What is expected:
In the entries that follow, find the line containing "Мультишланг (многоканальный гидравлический"; from there, copy every line exactly through the line containing "Щебень и Бентонитовый".

Stored data:

[Start of section]

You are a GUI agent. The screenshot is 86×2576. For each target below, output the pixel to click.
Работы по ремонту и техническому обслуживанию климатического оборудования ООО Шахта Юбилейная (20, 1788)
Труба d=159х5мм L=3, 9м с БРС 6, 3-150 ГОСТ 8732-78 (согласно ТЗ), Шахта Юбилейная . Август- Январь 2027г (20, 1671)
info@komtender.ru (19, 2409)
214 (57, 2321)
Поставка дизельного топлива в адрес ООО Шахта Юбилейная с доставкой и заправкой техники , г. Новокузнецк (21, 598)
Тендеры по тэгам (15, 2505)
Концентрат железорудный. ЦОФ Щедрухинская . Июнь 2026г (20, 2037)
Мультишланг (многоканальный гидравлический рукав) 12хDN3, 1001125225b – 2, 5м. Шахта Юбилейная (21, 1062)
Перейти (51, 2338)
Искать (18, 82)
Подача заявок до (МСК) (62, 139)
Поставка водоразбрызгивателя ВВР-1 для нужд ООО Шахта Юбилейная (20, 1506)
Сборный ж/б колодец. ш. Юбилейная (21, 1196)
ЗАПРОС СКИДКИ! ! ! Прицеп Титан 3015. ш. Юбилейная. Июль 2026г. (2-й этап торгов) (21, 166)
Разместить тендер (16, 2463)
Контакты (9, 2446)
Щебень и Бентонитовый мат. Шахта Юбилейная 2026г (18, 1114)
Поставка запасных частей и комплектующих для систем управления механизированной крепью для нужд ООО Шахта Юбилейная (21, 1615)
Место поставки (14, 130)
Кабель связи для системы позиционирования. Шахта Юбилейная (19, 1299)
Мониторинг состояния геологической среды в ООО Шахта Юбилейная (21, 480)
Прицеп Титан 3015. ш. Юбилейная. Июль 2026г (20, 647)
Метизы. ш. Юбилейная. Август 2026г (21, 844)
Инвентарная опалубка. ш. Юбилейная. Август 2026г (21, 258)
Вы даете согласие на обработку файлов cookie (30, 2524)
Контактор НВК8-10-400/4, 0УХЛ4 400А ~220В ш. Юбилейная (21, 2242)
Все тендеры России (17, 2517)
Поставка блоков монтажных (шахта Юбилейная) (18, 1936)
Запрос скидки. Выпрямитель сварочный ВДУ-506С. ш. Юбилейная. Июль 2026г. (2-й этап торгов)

[End of section]

Answer to the exercise:
Мультишланг (многоканальный гидравлический рукав) 12хDN3, 1001125225b – 2, 5м. Шахта Юбилейная (21, 1062)
Перейти (51, 2338)
Искать (18, 82)
Подача заявок до (МСК) (62, 139)
Поставка водоразбрызгивателя ВВР-1 для нужд ООО Шахта Юбилейная (20, 1506)
Сборный ж/б колодец. ш. Юбилейная (21, 1196)
ЗАПРОС СКИДКИ! ! ! Прицеп Титан 3015. ш. Юбилейная. Июль 2026г. (2-й этап торгов) (21, 166)
Разместить тендер (16, 2463)
Контакты (9, 2446)
Щебень и Бентонитовый мат. Шахта Юбилейная 2026г (18, 1114)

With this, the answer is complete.